What to work on —
Copy all the records exactly, but keep the pictures out of your version.

[Records from a data collection]
+ + + +
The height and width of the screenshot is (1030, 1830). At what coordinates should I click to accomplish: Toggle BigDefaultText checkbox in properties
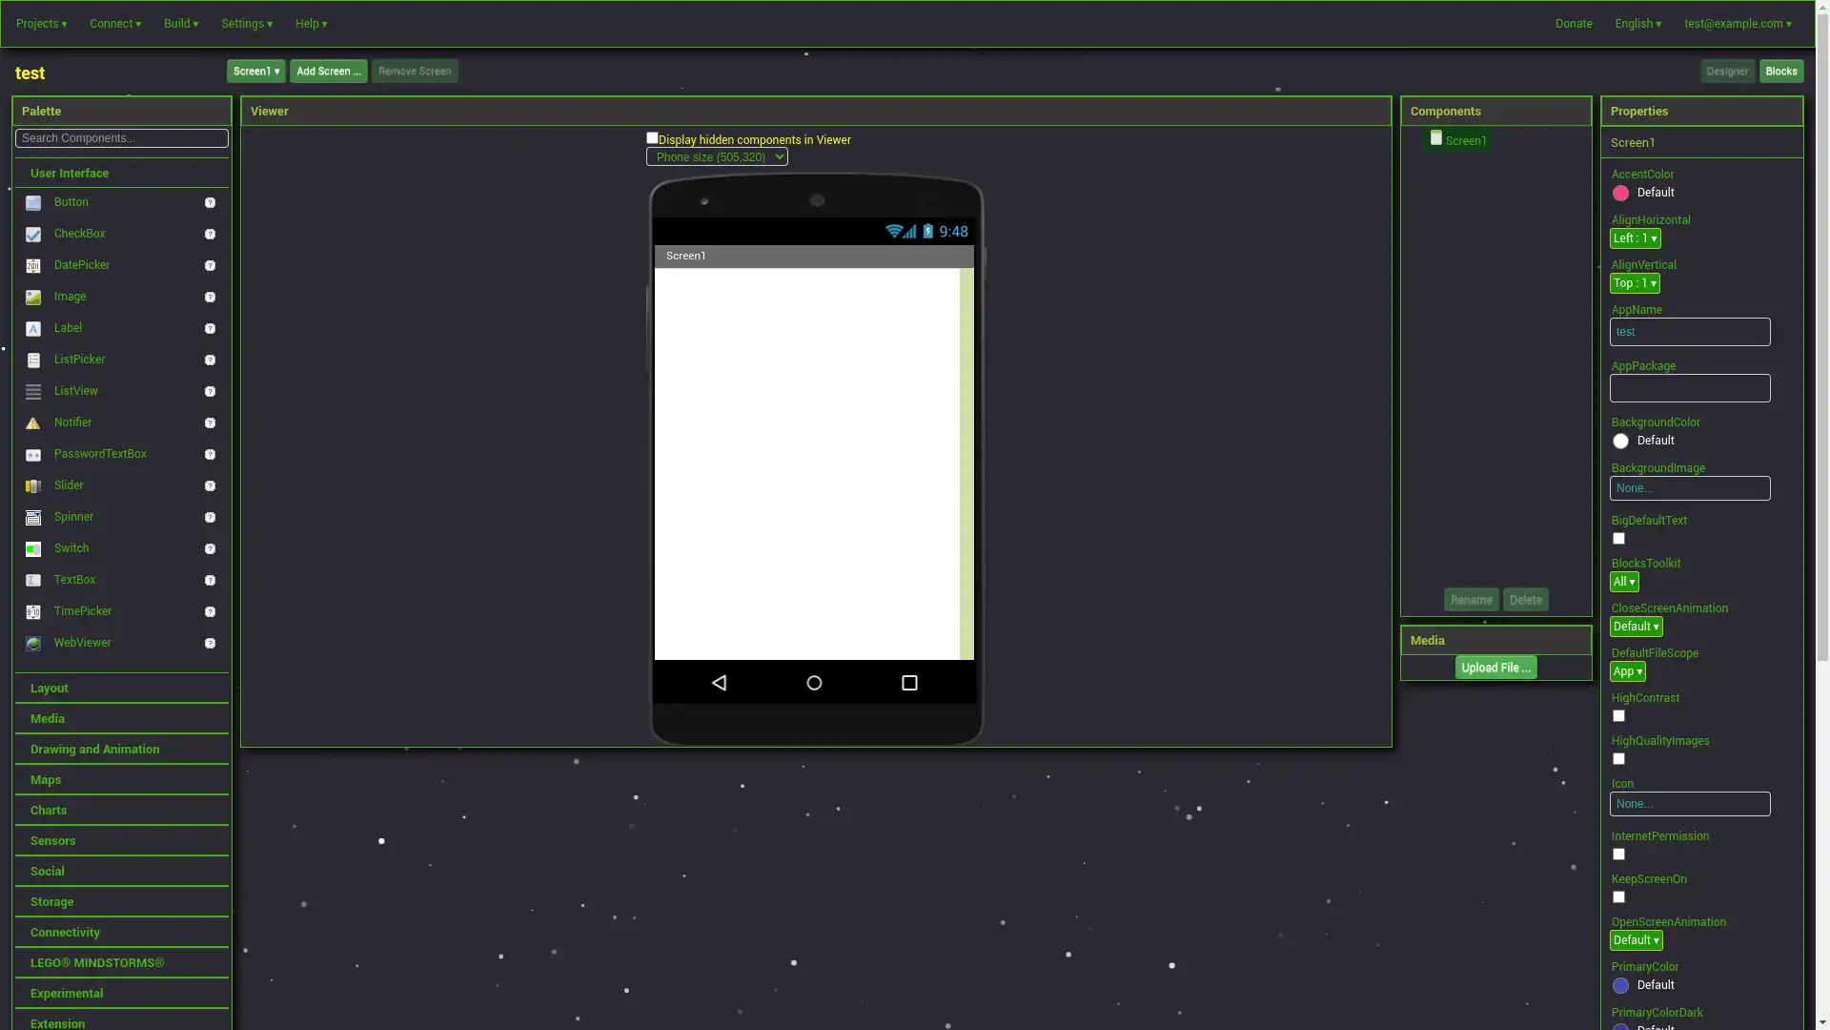tap(1618, 538)
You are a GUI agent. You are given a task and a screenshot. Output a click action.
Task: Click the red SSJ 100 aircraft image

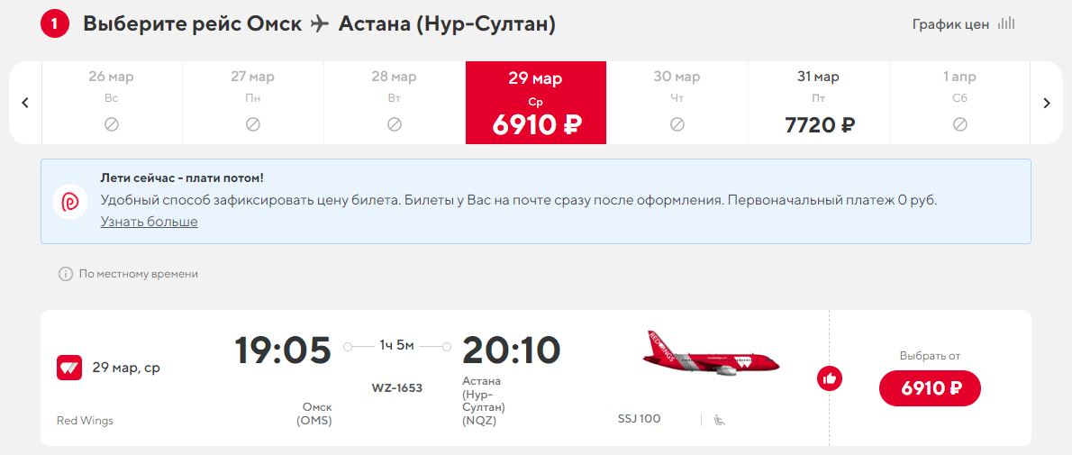coord(711,353)
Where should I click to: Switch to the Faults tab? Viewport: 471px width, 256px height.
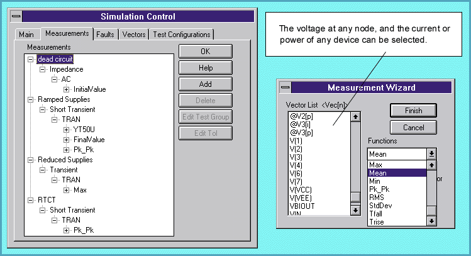tap(106, 34)
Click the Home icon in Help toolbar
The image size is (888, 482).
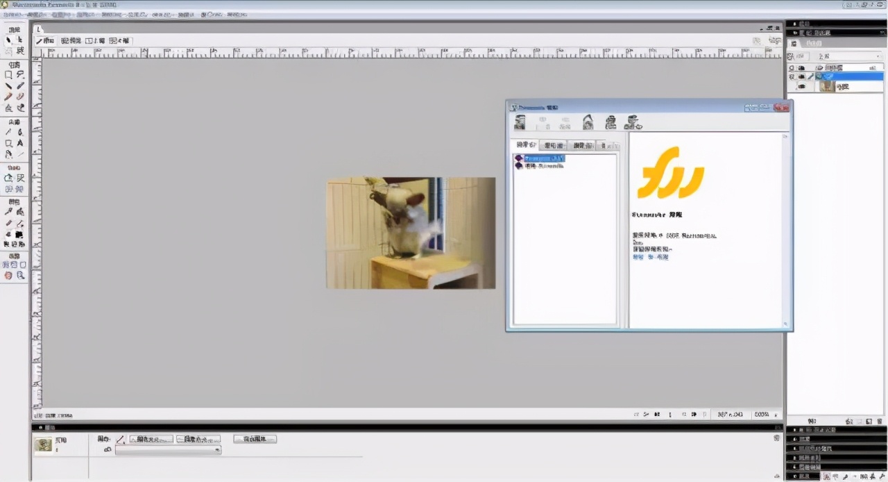(588, 123)
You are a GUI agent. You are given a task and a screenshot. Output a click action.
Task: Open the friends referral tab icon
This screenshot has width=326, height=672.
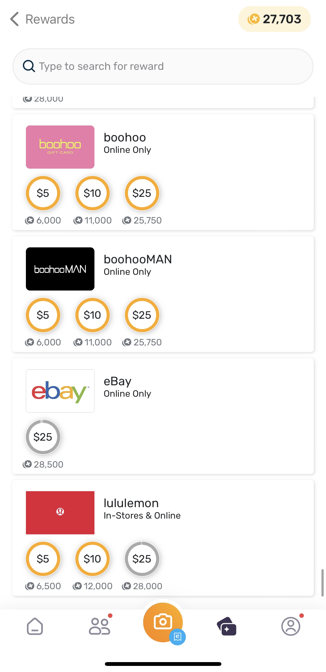99,626
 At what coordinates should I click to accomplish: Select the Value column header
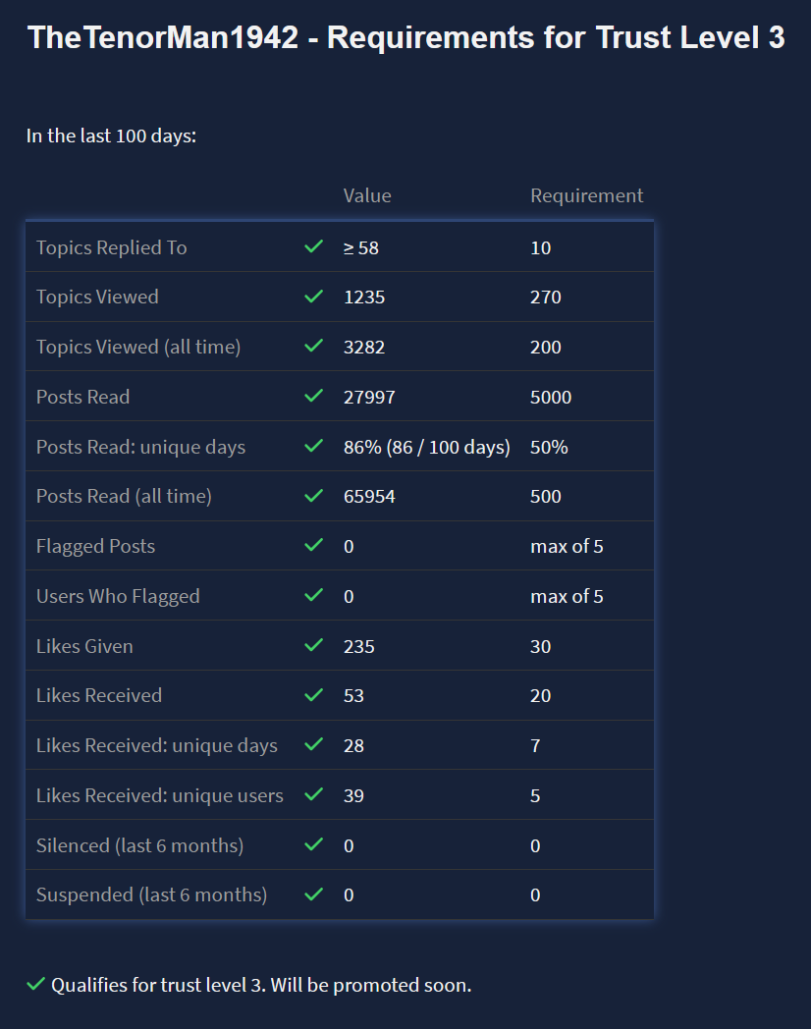coord(367,195)
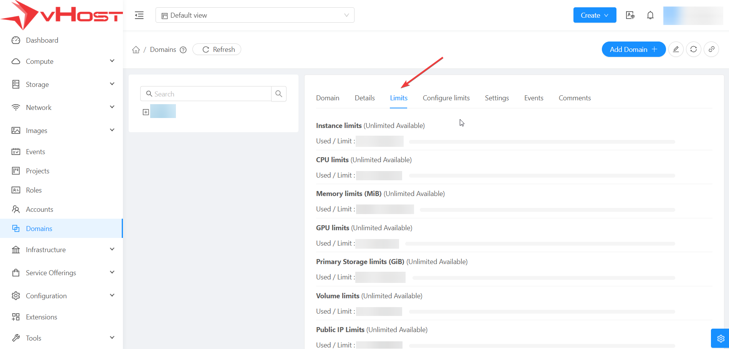
Task: Open the language translation icon
Action: point(630,15)
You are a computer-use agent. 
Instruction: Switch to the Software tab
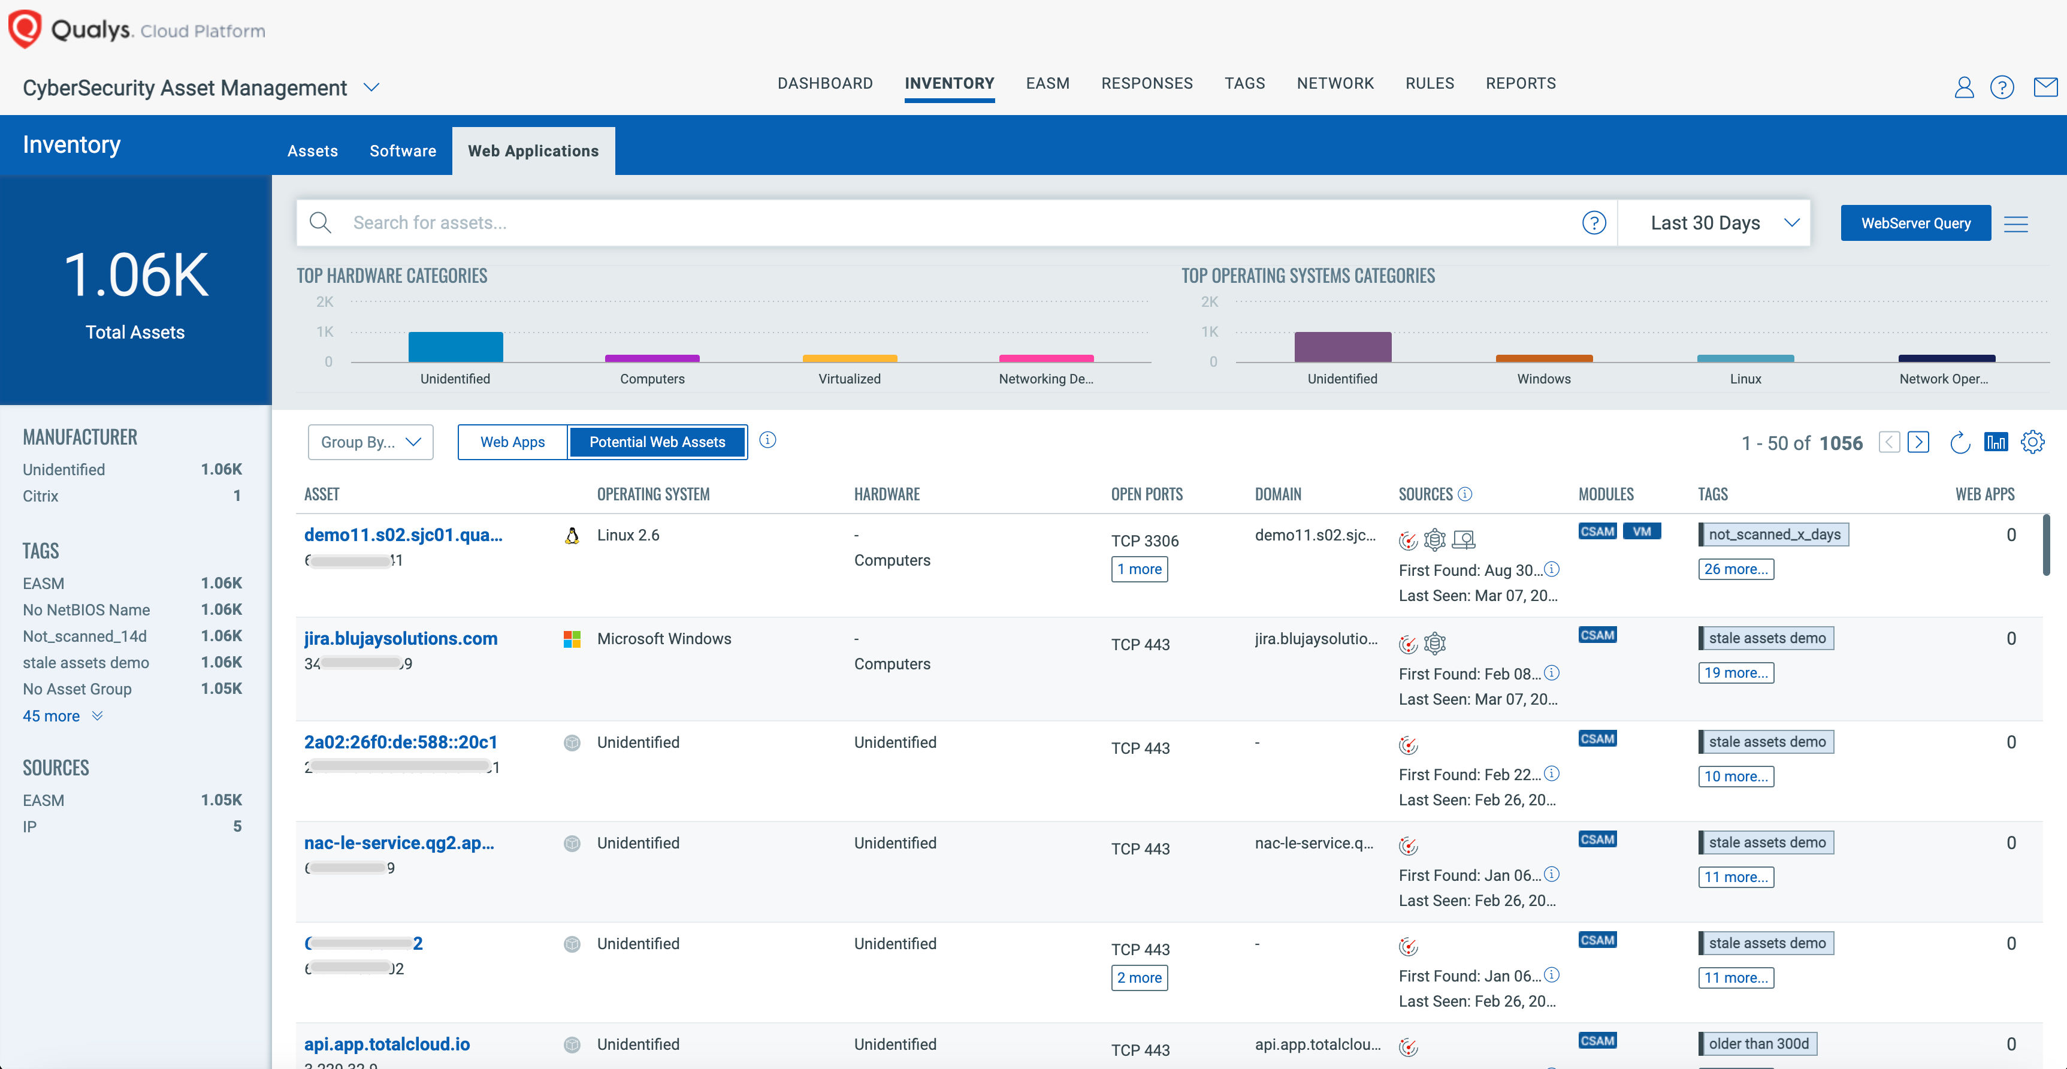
+ + + +
Task solution —
The height and width of the screenshot is (1030, 1830). At what coordinates should I click to accomplish: Toggle BigDefaultText checkbox in properties
tap(1618, 538)
You are a GUI agent. You are given a task and a screenshot. Output a click action.
Task: Click the red SSJ 100 aircraft image

coord(711,353)
Where should I click to: Switch to the Faults tab? Viewport: 471px width, 256px height.
tap(106, 34)
Click the Home icon in Help toolbar
The image size is (888, 482).
(588, 123)
You are a GUI agent. You are given a task and a screenshot. Output a click action.
Task: Open the friends referral tab icon
This screenshot has width=326, height=672.
99,626
 At what coordinates should I click to accomplish: Select the Value column header
coord(367,195)
Task: Open the language translation icon
Action: point(630,15)
You are a computer-use agent. 
Instruction: Switch to the Software tab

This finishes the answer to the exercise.